= Sue Naegle =

American business executive

Sue Naegle is an American television executive and producer, former president of HBO Entertainment, former Chief Content Officer at Annapurna Pictures, and founder of Dinner Party Productions. In 2012, Naegle was recognized as the 46th most powerful woman in the world by Forbes Magazine.

==Early life and education==

Naegle grew up in Rockaway, New Jersey and attended Morris Hills High School. She studied comparative literature and communications at Indiana University Bloomington, where she graduated in 1991 with a Bachelor of Arts.

==Career==

===United Talent Agency===
Naegle began her career in 1992 in the mail room at United Talent Agency. Two years later, she became an agent at the company, and went on to be named a partner and co-head of the TV department in 1999. At 28 years old, Naegle was one of the youngest partners at a major agency. During her tenure, she was credited with developing several successful programs, including The Bernie Mac Show and the HBO dramas Six Feet Under and True Blood.

===HBO===
In 2008, she was named President of HBO Entertainment, overseeing the production of all original series. At HBO, she was instrumental in shepherding such Emmy Award-winning shows as Game of Thrones, Boardwalk Empire, True Blood, Treme, Eastbound & Down, Enlightened, Veep and Girls. In August 2012, she was recognized as the 46th most powerful woman in the world by Forbes Magazine, and in the last year of her tenure, HBO won 27 Emmy Awards. After her departure from the company in 2013, she formed her own television and film production company, Naegle Ink.

===Annapurna===
In 2016, she was named the head of Annapurna Television, a division of Annapurna Pictures. In 2019, she was named chief content officer of Annapurna Pictures, where she oversaw TV, film, and theatre development. She was instrumental in launching Annapurna’s Theater and Television departments, fostering a supportive environment for artists and amplifying distinctive voices across both spaces. During her tenure at the company, Naegle executive produced the ten-time Emmy-nominated Hulu series Pam & Tommy, starring Sebastian Stan and Lily James; the two-time Emmy-nominated Max series The Staircase, starring Colin Firth and Toni Collette; Showtime’s I Love That For You, created by and starring Vanessa Bayer; HBO’s The Plot Against America, Amazon’s Dead Ringers, starring Rachel Weisz; and Apple TV+’s The Changeling, starring LaKeith Stanfield. Naegle also produced the Coen Brother’s The Ballad of Buster Scruggs for Netflix in 2018.

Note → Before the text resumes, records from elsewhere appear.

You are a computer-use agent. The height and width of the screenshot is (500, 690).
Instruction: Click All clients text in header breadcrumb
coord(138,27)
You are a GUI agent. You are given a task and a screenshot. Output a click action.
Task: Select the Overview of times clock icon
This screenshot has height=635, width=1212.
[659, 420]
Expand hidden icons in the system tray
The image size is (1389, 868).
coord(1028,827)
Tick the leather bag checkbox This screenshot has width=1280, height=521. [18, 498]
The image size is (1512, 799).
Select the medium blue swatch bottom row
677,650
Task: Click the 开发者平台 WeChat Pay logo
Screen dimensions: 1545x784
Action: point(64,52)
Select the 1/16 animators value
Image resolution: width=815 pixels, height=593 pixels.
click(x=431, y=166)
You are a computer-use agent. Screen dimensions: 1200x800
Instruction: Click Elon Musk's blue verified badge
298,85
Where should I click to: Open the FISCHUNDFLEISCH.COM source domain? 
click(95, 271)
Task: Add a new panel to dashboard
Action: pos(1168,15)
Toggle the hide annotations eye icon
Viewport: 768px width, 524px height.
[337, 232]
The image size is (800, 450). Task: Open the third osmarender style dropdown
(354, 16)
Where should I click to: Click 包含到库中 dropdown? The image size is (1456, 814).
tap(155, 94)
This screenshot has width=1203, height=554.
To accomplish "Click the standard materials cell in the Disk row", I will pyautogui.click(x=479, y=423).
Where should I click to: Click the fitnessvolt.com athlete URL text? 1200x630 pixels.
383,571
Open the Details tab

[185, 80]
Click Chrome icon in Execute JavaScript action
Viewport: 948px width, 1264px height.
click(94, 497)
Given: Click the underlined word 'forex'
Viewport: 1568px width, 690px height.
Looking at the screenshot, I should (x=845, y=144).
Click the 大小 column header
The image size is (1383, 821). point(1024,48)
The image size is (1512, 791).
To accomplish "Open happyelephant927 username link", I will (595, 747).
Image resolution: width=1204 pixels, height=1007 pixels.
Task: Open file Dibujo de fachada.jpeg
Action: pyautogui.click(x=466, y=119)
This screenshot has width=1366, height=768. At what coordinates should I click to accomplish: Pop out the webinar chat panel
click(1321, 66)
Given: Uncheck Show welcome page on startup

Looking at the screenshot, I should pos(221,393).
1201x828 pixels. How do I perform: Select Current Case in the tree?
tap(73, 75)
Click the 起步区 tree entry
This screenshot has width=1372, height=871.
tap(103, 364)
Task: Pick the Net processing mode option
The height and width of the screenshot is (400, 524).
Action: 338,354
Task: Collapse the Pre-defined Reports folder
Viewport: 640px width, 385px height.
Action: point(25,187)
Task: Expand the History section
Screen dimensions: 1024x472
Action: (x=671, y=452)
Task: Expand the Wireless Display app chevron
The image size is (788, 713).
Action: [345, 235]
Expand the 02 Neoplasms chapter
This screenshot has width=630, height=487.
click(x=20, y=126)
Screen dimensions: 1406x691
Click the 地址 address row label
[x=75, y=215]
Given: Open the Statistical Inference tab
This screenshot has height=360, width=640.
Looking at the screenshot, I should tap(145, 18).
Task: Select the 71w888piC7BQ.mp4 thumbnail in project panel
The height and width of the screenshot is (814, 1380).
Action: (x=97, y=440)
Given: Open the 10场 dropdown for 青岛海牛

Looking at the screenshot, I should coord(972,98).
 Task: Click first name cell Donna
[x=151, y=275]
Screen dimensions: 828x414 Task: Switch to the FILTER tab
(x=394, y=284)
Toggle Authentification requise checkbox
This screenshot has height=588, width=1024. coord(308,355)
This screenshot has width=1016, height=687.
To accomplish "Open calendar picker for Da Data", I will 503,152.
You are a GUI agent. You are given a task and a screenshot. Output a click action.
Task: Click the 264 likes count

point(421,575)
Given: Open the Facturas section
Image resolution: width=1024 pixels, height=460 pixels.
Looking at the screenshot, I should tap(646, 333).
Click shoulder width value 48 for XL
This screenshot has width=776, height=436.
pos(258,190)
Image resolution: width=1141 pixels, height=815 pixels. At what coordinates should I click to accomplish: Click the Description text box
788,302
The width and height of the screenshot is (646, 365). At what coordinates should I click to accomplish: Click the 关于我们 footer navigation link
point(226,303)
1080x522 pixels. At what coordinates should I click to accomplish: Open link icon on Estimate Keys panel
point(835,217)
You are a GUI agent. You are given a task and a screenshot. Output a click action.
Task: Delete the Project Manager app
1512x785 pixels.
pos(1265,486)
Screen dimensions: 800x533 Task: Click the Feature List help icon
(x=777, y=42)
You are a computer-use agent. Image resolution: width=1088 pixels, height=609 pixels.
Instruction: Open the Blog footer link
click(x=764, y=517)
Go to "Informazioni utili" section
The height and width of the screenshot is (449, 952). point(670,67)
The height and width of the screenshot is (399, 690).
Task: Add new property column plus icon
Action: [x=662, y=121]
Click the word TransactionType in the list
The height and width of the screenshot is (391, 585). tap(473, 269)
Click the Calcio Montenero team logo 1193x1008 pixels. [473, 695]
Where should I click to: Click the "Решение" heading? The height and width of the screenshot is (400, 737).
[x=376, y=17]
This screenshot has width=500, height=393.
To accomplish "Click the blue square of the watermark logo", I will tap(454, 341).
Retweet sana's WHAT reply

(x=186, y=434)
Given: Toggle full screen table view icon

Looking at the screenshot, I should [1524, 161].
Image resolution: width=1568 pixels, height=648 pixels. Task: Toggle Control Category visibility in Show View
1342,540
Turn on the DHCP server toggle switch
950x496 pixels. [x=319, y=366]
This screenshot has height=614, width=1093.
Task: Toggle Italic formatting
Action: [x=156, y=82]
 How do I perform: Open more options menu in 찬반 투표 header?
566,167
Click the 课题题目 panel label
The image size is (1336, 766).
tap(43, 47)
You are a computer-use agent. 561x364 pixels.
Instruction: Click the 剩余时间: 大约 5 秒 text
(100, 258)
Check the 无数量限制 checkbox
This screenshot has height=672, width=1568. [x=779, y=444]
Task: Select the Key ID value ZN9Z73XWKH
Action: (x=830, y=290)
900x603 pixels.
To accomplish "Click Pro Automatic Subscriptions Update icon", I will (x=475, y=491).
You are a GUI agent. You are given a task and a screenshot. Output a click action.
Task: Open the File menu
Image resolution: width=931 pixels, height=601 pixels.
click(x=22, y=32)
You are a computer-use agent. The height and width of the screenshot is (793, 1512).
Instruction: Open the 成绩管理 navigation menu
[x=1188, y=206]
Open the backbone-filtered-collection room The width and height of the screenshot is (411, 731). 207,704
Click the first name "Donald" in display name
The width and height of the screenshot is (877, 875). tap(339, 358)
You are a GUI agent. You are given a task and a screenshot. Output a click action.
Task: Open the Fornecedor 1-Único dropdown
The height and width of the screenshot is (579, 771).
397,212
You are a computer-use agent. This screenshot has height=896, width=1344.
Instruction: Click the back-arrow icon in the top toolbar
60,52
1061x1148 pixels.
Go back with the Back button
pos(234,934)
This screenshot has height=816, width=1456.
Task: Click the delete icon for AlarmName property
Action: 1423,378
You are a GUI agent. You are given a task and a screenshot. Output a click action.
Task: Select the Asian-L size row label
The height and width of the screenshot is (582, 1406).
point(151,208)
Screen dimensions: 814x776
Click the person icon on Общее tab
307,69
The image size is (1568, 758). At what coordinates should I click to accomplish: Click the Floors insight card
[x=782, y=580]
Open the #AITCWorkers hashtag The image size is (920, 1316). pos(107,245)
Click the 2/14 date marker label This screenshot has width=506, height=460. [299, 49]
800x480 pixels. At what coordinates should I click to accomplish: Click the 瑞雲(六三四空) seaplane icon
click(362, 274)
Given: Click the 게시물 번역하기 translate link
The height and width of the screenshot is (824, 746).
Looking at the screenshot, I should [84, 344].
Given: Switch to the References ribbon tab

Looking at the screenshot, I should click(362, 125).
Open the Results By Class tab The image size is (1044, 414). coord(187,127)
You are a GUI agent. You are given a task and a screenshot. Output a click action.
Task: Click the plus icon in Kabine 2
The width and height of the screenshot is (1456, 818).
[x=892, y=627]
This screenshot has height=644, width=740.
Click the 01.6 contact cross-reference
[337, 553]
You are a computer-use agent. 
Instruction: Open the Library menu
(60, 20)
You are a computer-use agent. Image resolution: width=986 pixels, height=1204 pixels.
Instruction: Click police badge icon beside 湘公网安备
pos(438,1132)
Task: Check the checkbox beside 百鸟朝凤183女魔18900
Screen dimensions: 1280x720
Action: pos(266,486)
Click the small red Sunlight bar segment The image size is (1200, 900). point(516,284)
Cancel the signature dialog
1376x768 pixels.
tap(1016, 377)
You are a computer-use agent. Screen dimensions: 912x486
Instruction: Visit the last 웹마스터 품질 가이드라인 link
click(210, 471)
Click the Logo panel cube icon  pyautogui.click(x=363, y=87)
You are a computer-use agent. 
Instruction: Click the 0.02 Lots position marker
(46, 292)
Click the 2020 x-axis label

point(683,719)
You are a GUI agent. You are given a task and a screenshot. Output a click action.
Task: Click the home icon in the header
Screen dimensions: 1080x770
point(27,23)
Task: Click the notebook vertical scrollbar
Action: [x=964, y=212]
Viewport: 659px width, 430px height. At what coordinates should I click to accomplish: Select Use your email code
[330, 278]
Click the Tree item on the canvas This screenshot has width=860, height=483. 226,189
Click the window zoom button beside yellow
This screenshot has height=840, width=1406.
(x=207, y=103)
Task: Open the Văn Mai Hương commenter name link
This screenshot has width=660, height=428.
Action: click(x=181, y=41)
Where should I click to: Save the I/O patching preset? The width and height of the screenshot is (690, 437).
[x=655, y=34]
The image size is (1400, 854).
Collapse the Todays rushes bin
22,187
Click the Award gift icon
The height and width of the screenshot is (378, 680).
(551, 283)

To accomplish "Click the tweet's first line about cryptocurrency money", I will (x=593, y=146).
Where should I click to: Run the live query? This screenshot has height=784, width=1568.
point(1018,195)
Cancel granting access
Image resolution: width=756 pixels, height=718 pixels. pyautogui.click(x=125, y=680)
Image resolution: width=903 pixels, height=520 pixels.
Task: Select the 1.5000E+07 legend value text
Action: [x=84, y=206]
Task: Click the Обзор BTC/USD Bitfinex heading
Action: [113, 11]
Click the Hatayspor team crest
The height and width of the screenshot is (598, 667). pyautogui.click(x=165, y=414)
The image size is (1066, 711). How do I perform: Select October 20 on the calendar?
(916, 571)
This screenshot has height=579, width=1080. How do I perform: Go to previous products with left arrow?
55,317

After starting Annapurna’s Theater division, she oversaw the production of several Tony Award-winning shows including Network, starring Bryan Cranston; The Lehmann Trilogy; David Byrne’s American Utopia, directed by Spike Lee; and A Strange Loop. In March 2022, Naegle departed from the company.

===Film===
On the film side, Naegle produced Laura Steinel’s feature directorial debut, Family, starring Taylor Schilling and Brian Tyree Henry, which premiered at the 2018 SXSW festival. She subsequently produced the adaptation of Susan Scarf Merrell’s Shirley, with Josephine Decker directing, and starring Elisabeth Moss. The film premiered at the 2020 Sundance Film Festival, with Decker winning the Special Jury Award for Auteur Filmmaking.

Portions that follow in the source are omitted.